» **Work request**: Output must consist only of the lines of the material below from the one with "You are a computer-use" through the one with "Task: Select the Driving controls category", each reproduced exactly; no pictures belong in it.

» **Dataset**:
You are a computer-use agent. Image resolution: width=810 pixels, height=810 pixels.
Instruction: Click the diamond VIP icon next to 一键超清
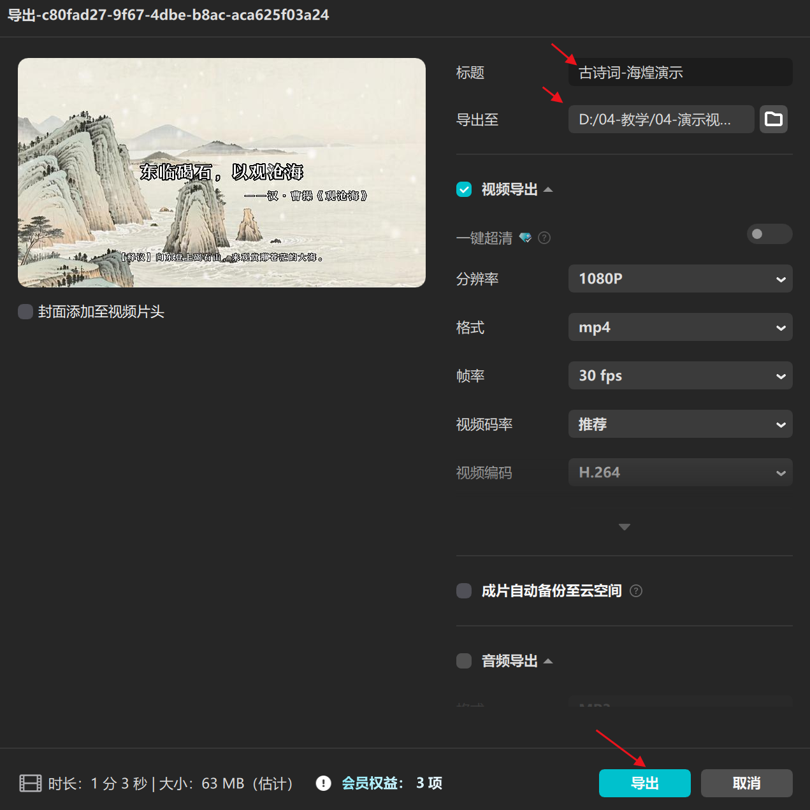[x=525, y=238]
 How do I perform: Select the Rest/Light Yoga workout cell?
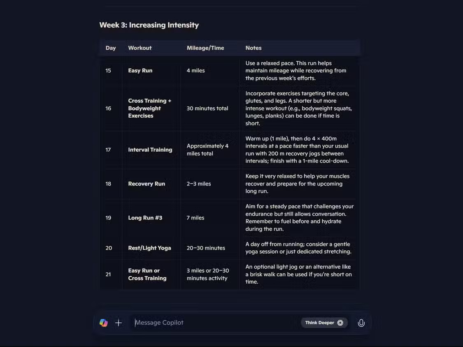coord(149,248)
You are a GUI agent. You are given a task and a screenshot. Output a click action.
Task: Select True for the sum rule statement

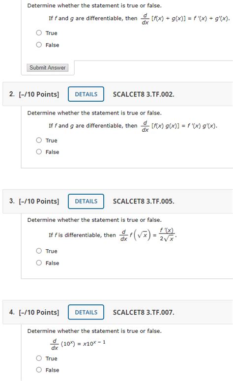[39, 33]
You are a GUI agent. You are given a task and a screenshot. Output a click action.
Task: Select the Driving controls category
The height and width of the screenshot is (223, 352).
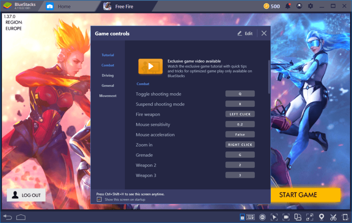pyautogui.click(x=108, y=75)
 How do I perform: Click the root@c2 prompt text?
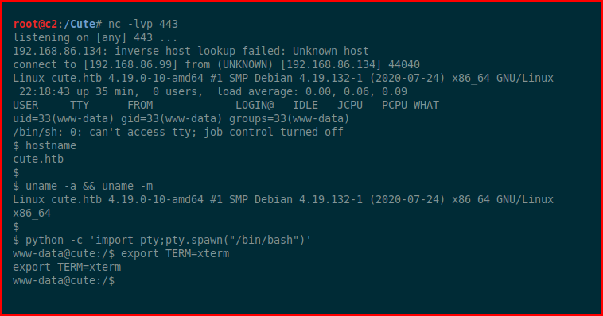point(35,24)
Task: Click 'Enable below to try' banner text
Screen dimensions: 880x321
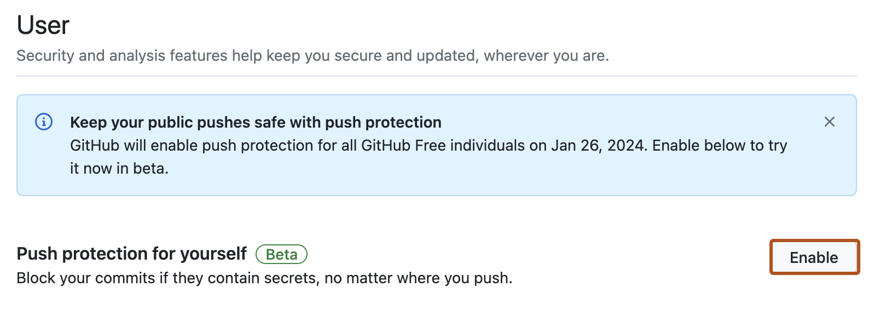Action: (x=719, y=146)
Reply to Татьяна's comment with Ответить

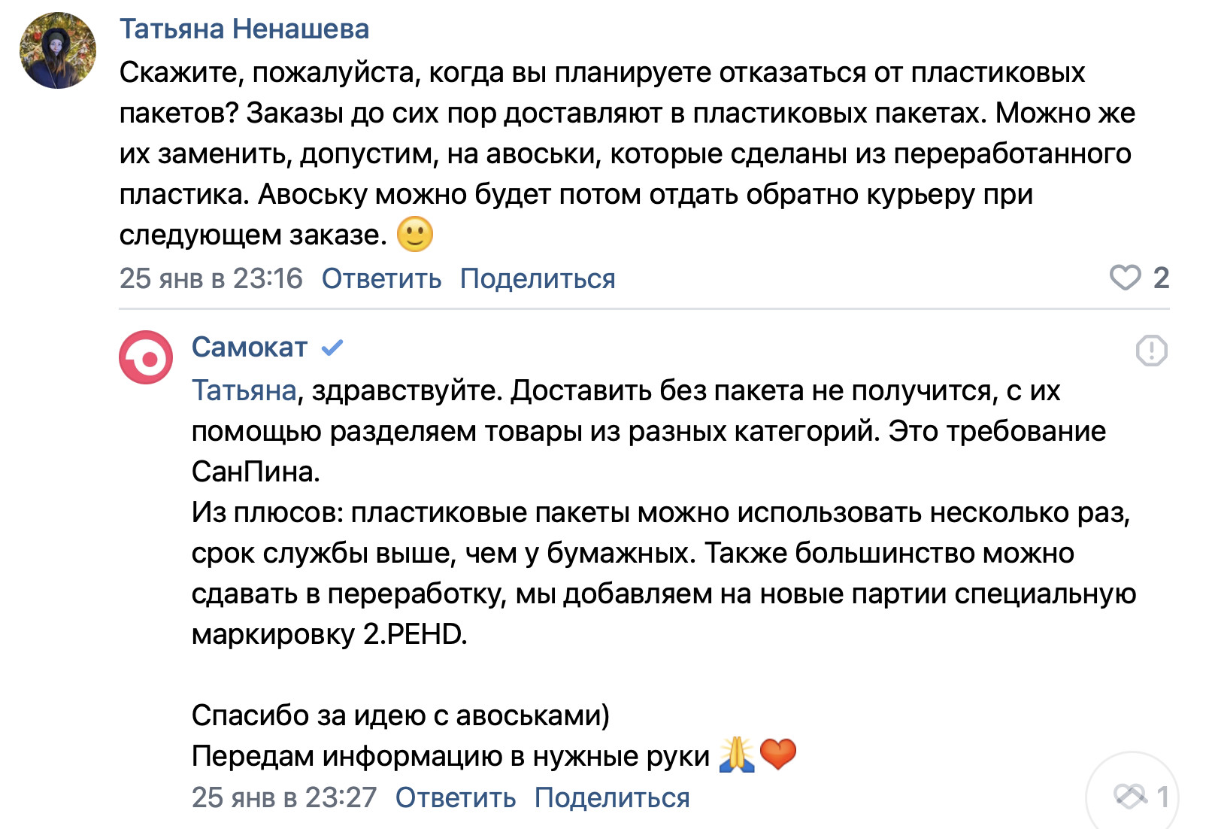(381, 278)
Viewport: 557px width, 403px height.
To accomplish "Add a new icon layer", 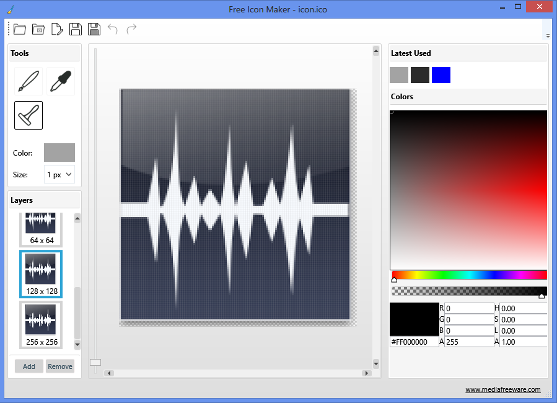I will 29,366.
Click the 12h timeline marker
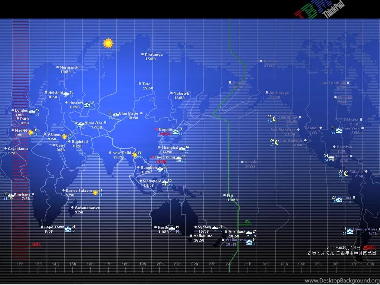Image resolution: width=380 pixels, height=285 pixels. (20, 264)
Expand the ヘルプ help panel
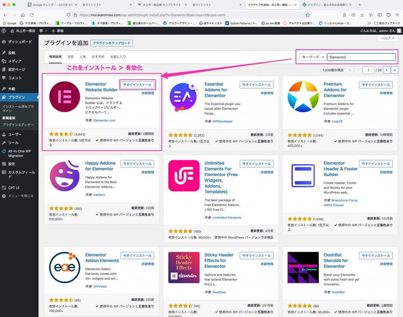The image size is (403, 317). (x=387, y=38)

---

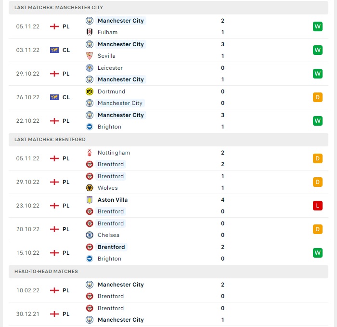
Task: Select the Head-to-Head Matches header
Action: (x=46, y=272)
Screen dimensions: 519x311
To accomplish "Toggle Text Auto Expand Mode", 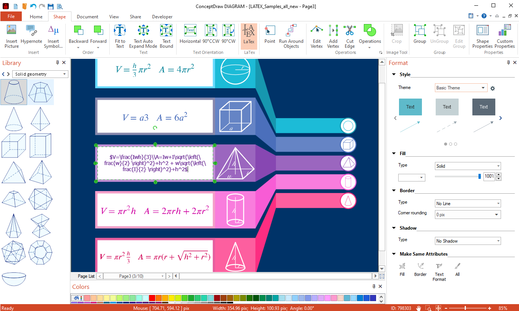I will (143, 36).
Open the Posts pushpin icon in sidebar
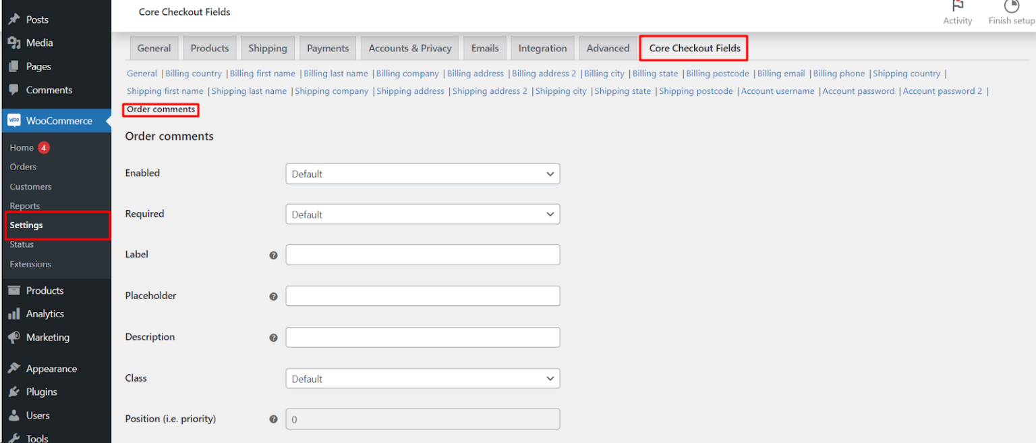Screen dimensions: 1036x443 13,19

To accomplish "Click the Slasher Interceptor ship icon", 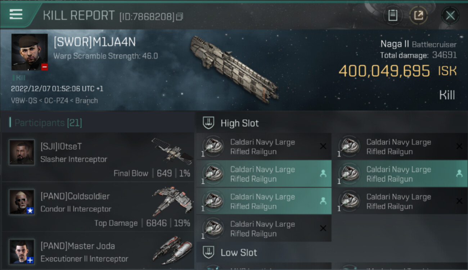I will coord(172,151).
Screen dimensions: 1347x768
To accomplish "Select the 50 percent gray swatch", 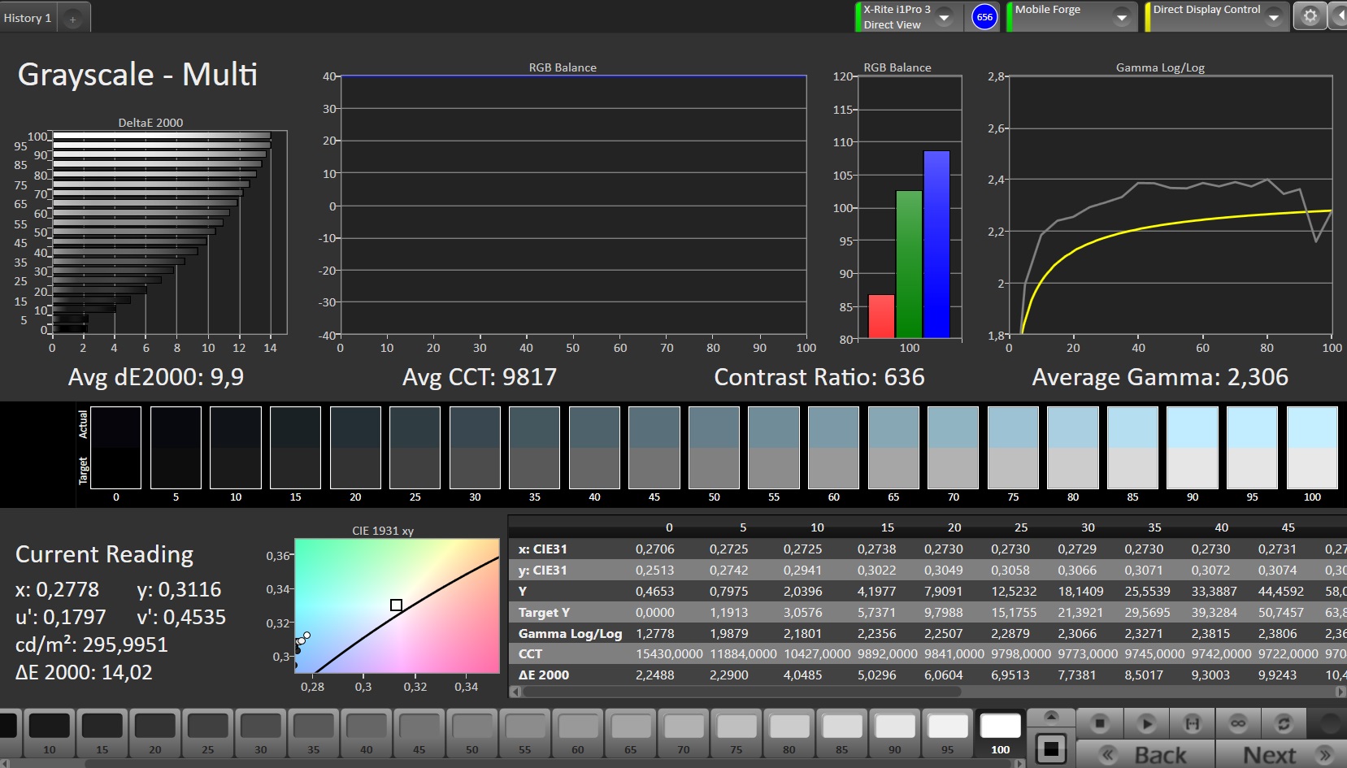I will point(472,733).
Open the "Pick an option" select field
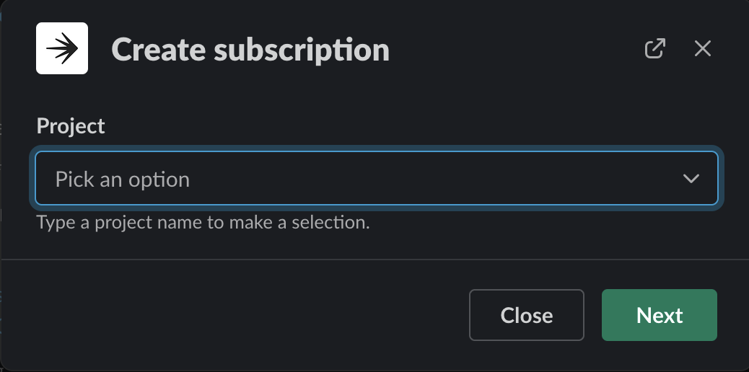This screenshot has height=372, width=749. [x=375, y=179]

---

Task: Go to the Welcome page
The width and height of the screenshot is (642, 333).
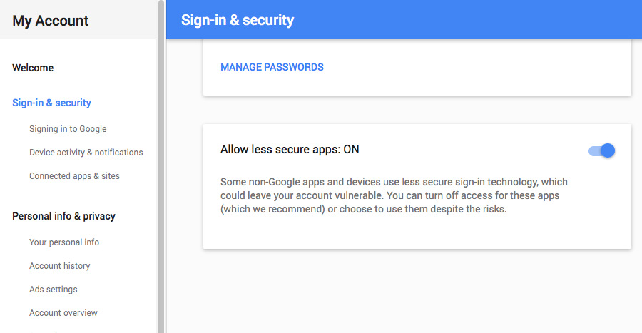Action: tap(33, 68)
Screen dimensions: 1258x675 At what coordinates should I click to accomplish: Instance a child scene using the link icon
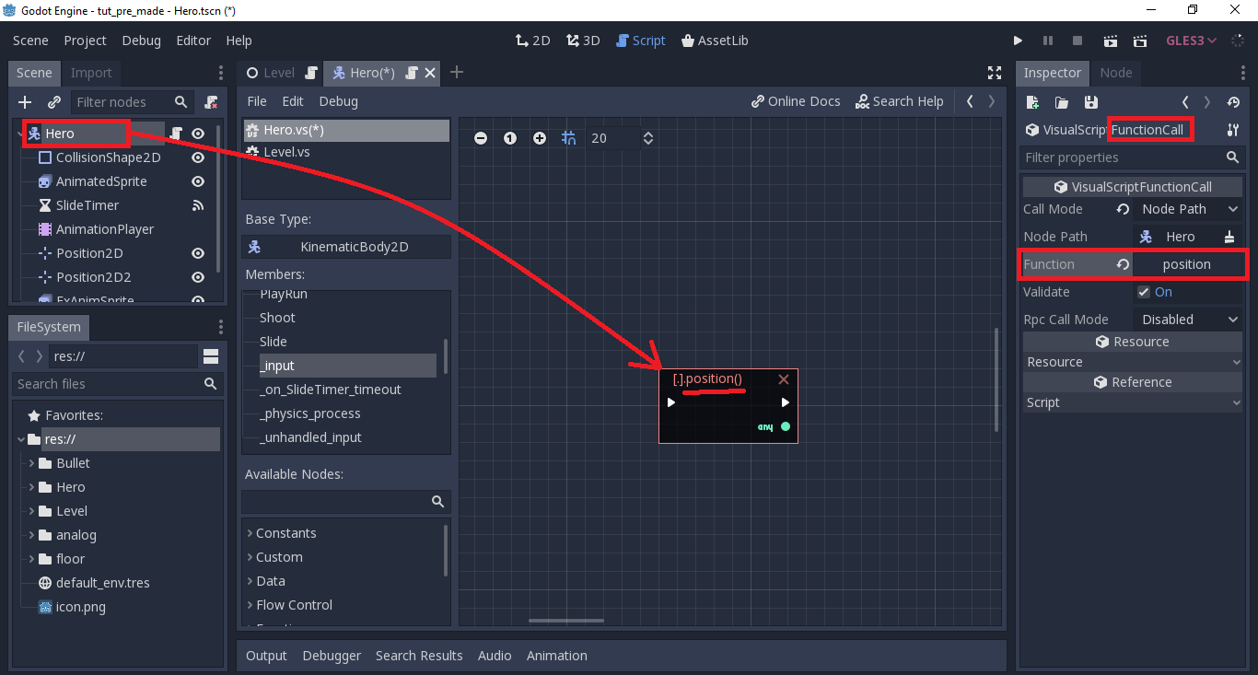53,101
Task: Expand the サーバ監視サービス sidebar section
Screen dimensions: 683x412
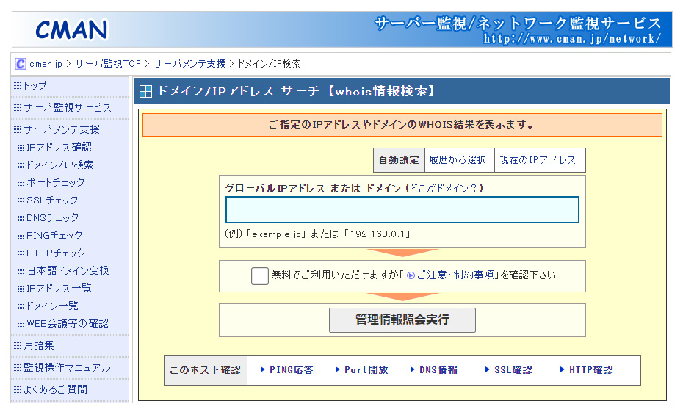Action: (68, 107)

» **Answer to the problem**:
You are a computer-use agent. Image resolution: width=810 pixels, height=810 pixels.
Instruction: Click the diamond VIP icon next to 一键超清
[x=525, y=238]
 How do I perform: Select the Rest/Light Yoga workout cell?
coord(149,248)
You are a GUI agent. You are given a task and a screenshot. Output a click action.
Task: Select True for the sum rule statement

[39, 33]
You are a GUI agent. You are given a task and a screenshot. Output a click action.
Task: Select the Driving controls category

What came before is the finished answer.